Turns the images into 34 files which are lists of lists of the characteristics of a galaxy. So each nested list has the labels (what type it is) and features (pixels) of a galaxy. Split the list into 34 files because is takes about 13 GB of RAM to load 20,000 image lists (number of lists in each file) and I have 16 GB of RAM. If you are trying to run this on your computer, and you have a different amount of RAM, you can easily change how many files the script makes by editing the NUM_FILES variable at the top of the script.
These two files are the same code, but are just different representations depending on where it is needed. This may change in the future- the Notebook may offer more testing functionality for example, but that is not the case as of yet.
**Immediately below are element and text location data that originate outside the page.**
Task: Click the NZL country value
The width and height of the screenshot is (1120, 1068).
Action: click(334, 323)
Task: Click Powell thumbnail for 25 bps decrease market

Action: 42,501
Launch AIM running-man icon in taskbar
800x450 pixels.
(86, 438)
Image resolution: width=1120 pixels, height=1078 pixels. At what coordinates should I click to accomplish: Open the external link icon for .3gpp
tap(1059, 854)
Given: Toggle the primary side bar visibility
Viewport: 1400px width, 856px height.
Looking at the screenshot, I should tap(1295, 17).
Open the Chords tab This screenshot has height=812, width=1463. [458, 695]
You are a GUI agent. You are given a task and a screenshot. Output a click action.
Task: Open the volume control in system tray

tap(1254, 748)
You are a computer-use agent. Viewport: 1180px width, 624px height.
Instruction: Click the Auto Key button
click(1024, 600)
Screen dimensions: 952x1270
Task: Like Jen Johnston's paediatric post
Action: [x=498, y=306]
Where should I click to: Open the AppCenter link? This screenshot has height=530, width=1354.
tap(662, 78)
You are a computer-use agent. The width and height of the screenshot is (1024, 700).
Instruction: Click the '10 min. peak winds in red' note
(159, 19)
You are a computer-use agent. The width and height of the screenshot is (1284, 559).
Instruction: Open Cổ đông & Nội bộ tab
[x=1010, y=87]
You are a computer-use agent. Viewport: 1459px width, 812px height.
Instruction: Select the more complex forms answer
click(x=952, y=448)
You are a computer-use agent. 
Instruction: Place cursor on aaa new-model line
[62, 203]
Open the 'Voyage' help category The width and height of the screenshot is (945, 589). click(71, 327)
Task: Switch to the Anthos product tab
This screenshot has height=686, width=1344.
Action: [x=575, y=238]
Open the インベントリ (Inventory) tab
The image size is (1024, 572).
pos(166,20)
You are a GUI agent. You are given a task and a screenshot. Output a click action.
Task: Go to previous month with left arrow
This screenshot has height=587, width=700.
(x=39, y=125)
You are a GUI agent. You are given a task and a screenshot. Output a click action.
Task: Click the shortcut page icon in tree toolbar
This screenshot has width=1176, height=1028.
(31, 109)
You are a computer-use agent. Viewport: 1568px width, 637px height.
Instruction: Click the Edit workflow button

This is the actual neural network which trains on the 34 files. You can also run it against test data and save it here. NOTE: If you edited the NUM_FILES constant in dataformatting, you will have to change the three constants, NUM_TRAINING_FILES, VALIDATION_SET, and TEST_SET here. The first one is you training set, the second one is the range for your validation set (range is start file to end file + 1) and the third one is the range for your test set.
Once you have trained the neural network, use this for more in-depth testing. (Maybe give option to save on main network and if you do then you can go here and test on any image and stuff)